Dante fica desconfiado e, então, prepara uma armadilha. Ele mandará Guerra visitar o legista para apurar a morte de Minervino, um dos capangas de Orlando (Eduardo Moscovis) e assassinado pelo mesmo.
Guerra dirá que, de acordo com a autópsia, o homem cometeu suicídio, e mentirá dizendo que o porteiro não viu qualquer pessoa subir ao apartamento dele no dia do crime. No entanto, Dante averiguará as informações e descobrirá que houve sinais de luta no corpo e que o porteiro viu Orlando no mesmo dia do crime.
Dante resolve seguir Guerra e Juliano decide acompanhá-lo. Eles flagrarão o criminoso encontrando Orlando num bar. “Agora eu não tenho mais nenhuma dúvida. Você e a Belisa (Bruna Linzmeyer) estavam certos.
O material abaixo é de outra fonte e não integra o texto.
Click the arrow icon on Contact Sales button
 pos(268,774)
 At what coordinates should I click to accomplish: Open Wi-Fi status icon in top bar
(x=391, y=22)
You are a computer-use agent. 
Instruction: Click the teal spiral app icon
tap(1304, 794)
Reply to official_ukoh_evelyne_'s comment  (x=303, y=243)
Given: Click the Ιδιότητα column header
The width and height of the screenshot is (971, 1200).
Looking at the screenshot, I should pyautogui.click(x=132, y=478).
O Orlando é um assassino, um bandido da pior espécie. E o Guerra está junto dele na facção. Agora chegou a hora de a gente derrubar esse cara! É o fim da carreira de marginal do Orlando!”, dirá Dante a Juliano.
Logo após eles verão Orlando entregando um envelope para Guerra, e Dante se indignará. “Cara, a minha vontade é ir lá agora e arrebentar a cara do Guerra! Esse cara me fez de idiota esse tempo todo! Eu não acredito! E ainda por cima eu ajudei ele várias vezes, sempre elogiei o trabalho dele para os superiores!”.
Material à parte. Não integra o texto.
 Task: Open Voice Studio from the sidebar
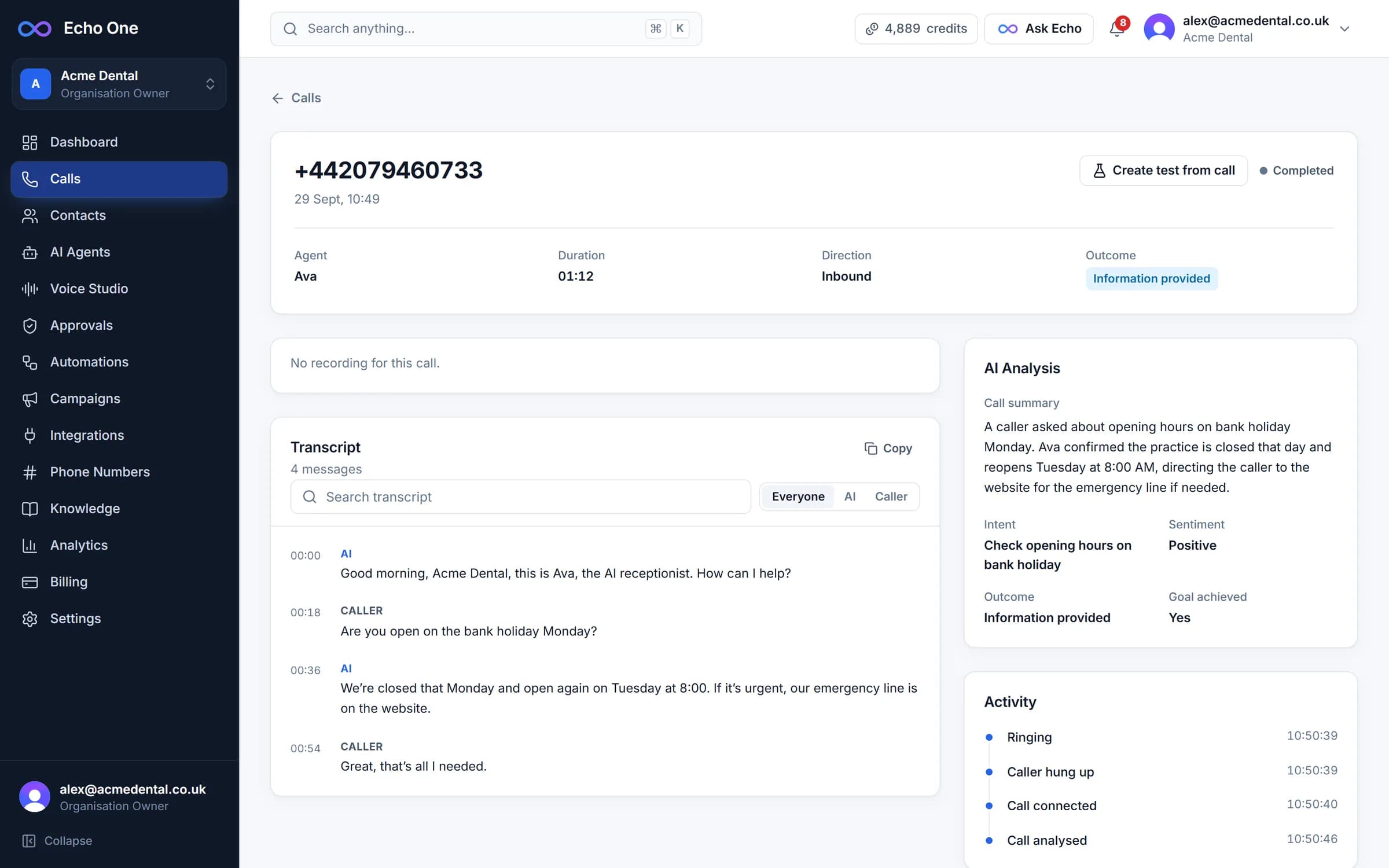(119, 289)
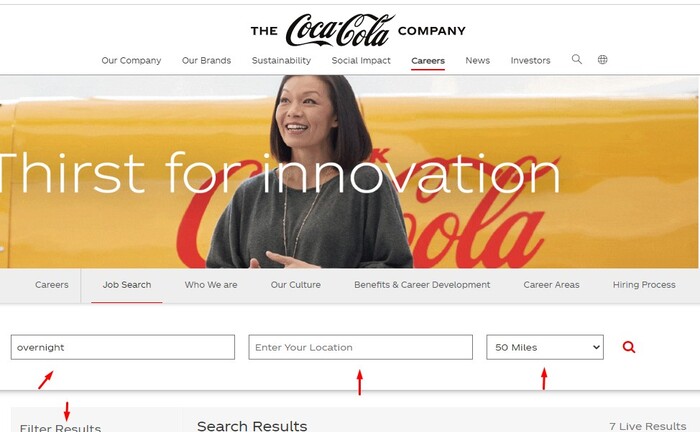
Task: Select the Job Search tab
Action: (127, 285)
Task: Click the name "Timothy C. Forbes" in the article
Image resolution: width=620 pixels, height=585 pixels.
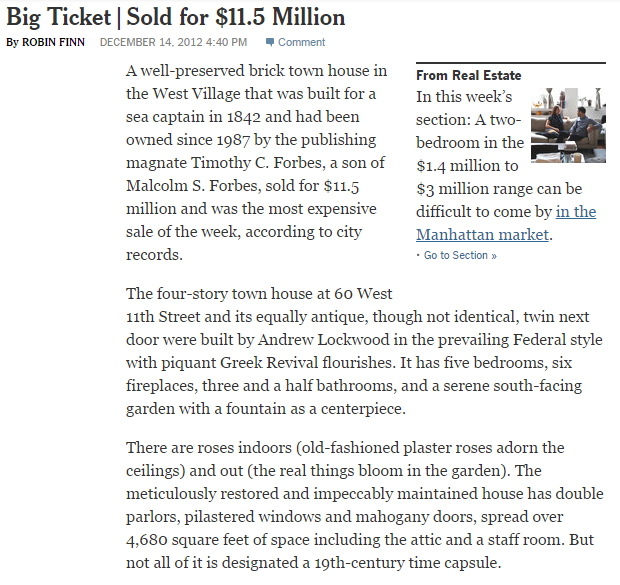Action: [256, 163]
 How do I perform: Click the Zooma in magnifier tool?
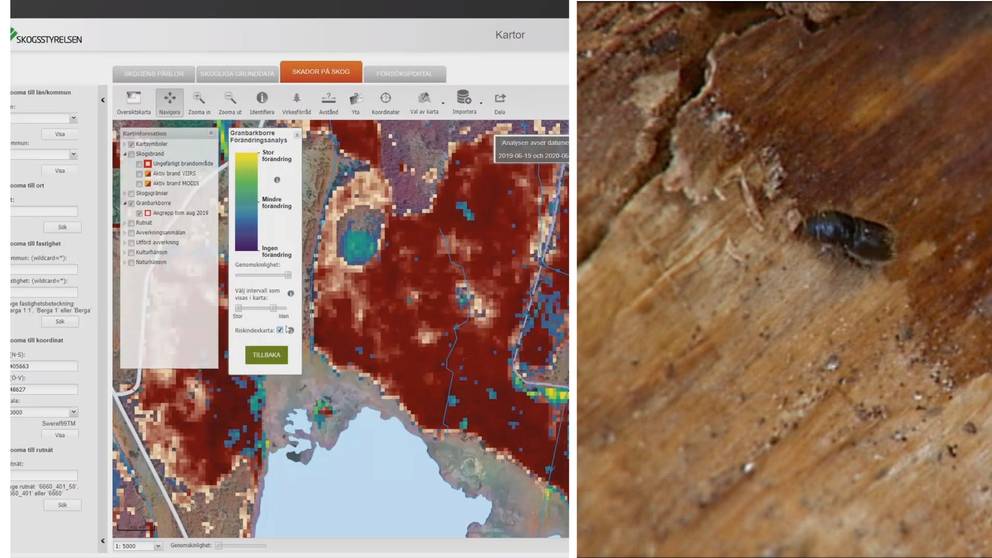[199, 100]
Juliano então pede que o policial se controle e que busque uma prova concreta para prender o policial corrupto. Eles então falarão com Zulu (Jonathan Azevedo), que está preso, para convencer o bandido a gravar uma conversa com Guerra em troca de redução de pena e entrada no programa de proteção à testemunha.
Zulu aceitará o acordo e conseguirá a prova contra Guerra. Quando este volta para a delegacia, é surpreendido com o anúncio de sua prisão.